Boston Police Commissioner William Gross found himself in hot water this weekend after criticizing the American Civil Liberties Union in a post on his personal Facebook page.
Gross's comments referred to a lawsuit filed by the ACLU and other groups to obtain more information about the department's "gang database," including the demographics of the people listed and how the database is used by federal authorities. Gross called the organization "paper warriors" fixated on filing lawsuits.
ACLU of Massachusetts Executive Director Carol Rose said she is "willing" and "hoping" to sit down and talk the issue over with Gross and Mayor Marty Walsh — and she believes they are, too.
"[A meeting] hasn't happened yet, but we're willing to and we've reached out hoping that it will happen," Rose said on Boston Public Radio Tuesday. "I think there's a willingness both from the commissioner and the mayor to meet and talk to the ACLU."
Rose went on to say that she doesn't take the commissioner's comments personally.

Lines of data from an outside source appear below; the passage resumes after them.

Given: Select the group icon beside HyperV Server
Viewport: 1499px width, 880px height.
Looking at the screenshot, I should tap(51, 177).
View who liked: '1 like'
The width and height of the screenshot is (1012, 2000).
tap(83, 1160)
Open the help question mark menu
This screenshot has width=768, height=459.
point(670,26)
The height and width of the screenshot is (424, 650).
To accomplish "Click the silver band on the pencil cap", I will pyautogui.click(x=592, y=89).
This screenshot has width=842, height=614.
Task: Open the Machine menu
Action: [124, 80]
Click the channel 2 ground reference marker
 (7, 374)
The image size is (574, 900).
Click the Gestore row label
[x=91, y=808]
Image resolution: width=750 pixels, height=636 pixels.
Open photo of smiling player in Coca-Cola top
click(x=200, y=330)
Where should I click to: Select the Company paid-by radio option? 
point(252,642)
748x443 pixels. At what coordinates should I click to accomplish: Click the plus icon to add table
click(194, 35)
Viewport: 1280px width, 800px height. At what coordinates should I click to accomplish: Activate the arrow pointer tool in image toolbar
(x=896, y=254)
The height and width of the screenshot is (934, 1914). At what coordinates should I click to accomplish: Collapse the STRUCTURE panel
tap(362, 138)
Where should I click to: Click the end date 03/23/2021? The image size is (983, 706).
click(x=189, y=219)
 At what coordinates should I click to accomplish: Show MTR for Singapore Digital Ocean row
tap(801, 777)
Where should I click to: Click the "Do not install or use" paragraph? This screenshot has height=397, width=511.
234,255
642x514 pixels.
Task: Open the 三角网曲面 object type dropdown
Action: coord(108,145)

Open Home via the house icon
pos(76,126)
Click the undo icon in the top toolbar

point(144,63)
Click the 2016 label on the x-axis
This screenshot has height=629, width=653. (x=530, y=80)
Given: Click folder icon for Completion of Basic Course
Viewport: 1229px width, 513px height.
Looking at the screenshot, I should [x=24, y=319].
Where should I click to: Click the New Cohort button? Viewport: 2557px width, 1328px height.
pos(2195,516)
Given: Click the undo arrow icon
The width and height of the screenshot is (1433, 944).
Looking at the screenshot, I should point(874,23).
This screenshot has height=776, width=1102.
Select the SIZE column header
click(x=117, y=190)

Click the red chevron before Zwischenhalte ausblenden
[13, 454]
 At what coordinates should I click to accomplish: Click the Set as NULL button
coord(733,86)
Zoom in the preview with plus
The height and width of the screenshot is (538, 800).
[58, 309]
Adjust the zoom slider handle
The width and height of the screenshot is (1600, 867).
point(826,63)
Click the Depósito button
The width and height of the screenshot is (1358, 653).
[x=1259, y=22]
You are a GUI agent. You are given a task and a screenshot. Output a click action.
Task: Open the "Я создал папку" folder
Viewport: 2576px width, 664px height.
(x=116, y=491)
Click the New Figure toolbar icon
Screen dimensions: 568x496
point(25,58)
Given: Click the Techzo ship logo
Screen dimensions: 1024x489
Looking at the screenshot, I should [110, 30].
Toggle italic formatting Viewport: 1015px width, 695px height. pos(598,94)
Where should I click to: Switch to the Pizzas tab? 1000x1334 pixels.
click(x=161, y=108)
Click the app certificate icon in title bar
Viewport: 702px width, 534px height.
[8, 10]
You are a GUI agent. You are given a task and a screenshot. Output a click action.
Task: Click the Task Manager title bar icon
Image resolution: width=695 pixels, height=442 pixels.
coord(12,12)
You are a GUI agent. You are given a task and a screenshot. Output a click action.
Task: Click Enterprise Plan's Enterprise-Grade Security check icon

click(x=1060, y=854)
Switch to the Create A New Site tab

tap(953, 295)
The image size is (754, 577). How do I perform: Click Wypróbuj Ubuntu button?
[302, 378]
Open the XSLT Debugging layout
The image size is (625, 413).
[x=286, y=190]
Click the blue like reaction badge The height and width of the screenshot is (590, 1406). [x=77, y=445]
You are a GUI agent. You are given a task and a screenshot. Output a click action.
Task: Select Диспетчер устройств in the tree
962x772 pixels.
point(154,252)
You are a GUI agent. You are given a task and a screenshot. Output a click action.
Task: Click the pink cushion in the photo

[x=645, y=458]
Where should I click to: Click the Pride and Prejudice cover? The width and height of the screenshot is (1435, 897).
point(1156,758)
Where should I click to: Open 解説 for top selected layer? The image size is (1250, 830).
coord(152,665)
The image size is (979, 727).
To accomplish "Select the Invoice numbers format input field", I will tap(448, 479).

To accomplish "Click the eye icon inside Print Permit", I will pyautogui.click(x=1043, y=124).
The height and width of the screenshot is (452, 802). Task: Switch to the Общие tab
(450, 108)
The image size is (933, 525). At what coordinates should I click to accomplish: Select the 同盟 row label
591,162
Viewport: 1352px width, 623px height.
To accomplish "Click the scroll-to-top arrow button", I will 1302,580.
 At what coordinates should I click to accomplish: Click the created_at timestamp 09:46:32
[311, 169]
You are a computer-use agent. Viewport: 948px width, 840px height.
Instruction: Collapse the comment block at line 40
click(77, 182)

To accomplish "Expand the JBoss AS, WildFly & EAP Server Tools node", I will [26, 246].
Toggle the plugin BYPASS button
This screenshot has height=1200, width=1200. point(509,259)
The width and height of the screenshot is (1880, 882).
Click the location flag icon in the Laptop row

"The ACLU is a free speech organization, so we really appreciate and defend Commissioner Gross's right to make his statements known [and] his views, and we appreciate the role of measured criticism. We dish it out as well as receive it," she said.
"We never took this very personally," Rose continued.
Rose said the ACLU's lawsuit was inspired by cases in other cities where gang databases were found to be inaccurate and racially skewed, like in Chicago earlier this year.
"In other cities and towns where this has been used, it's been shown to reflect serious racial disparities — in Chicago, in Oakland, in other places," she said. "We just want more information."